月花に謳う



02




 高等部第一食堂、一階。ちなみに校舎にあるのが第一、寮にあるのが第二食堂だ。食堂は昼食をとるために生徒で溢れかえり、他愛ない話に彼らは花を咲かせる。
 その目立たない隅の方。見目麗しい、可愛らしいや綺麗という言葉が合う生徒たちが集まっている。人数は大きめの円状のテーブル二つほど。けれど、半分以上が華人ランクの容姿の者たちで、そうでなくともなかなかに端整で見る分にはかなり華やかだ。


「ほら、霜野。きちんと食べて」

「分かってるよ。みんなもよくやるよねぇ…」


 艶々とした黒髪の小柄で可愛らしい少年が、隣に座る地味な霜野と呼ばれた生徒に釘を刺す。やわらかな猫っ毛はすこし長く、眼鏡の奥の瞳は優しく細められている。ただ小柄な生徒――生徒会親衛隊隊長総括の藤宮香(ふじみやかおる)は霜野は存外、綺麗な容姿をしていることを知っている。いや、この二つのテーブルに集まっている者全員が知っているだろう。睫毛はけぶるように長く、制服の裾から覗く首や手首が華奢で白い。ときどき肌蹴ているシャツの襟元から覗く喉元や鎖骨には妙な色香が漂う。極めつけは彼自身の性格、というより本質。


 霜野悠璃(しものゆうり)という人物はひどく魅力的だ。
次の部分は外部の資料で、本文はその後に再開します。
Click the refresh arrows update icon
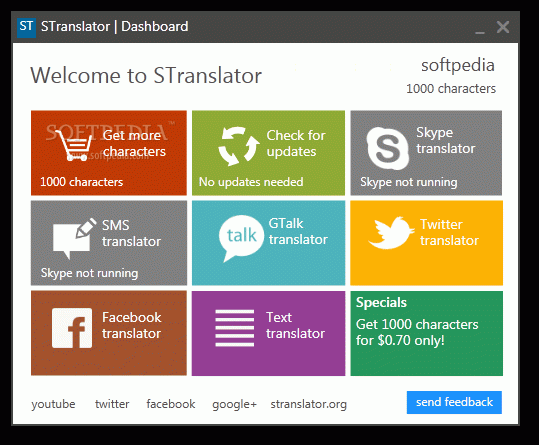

なにか特別秀でているわけではなく、かといって文武両道で菓子作りが得意といった風に優秀だが、容姿はぱっと見平凡だ。けれどひどく惹きつけられる、近付いて初めて分かる魅力。ここに集まっている者の中にも一度でもいいから霜野に抱いて欲しいと思う者がいるに違いない。この人は綺麗なもの――気に入ったものを平等に愛でる。彼に特別は存在しない。皆、平等に扱う。彼に一番も二番もない。だからこそ彼の特別になりたいと願うのだ。それは親友だっていい、恋人だってセフレだって構わない。そう焦れったく思わされる。救いは彼の美しいものを愛でる精神があまりに甘く、そしてそれ以外他に関心を示さないというところだ。